Item position entries:
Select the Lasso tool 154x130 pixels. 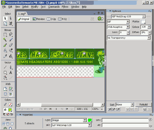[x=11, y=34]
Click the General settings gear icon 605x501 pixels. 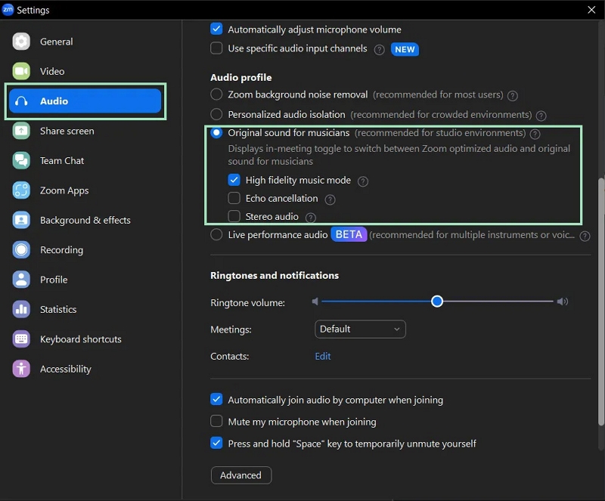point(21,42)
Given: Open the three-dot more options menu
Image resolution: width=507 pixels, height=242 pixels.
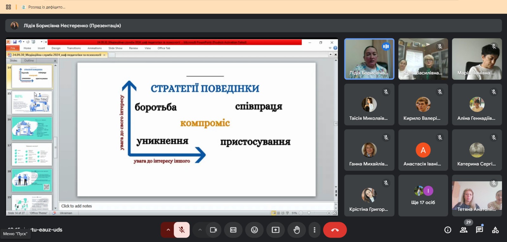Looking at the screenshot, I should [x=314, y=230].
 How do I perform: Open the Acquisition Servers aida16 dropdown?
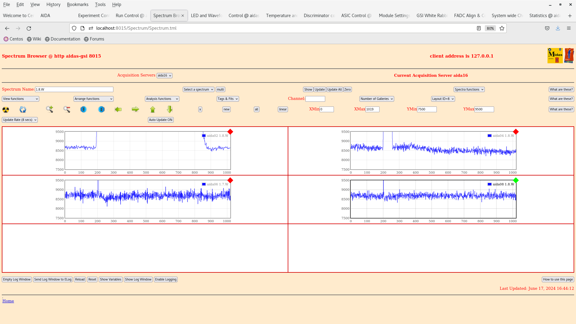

Exercise aim: Format the entries, from the line with "Given: Open the three-dot more options menu" through the end, as a Markdown table with the columns Row and Line, one row per line. Skip blank lines and leave out the pictures.

Solution to this problem:
| Row | Line |
|---|---|
| 1 | Given: Open the three-dot more options menu |
| 2 | Image resolution: width=507 pixels, height=242 pixels. |
| 3 | Looking at the screenshot, I should [x=314, y=230]. |
| 4 |  How do I perform: Open the Acquisition Servers aida16 dropdown? |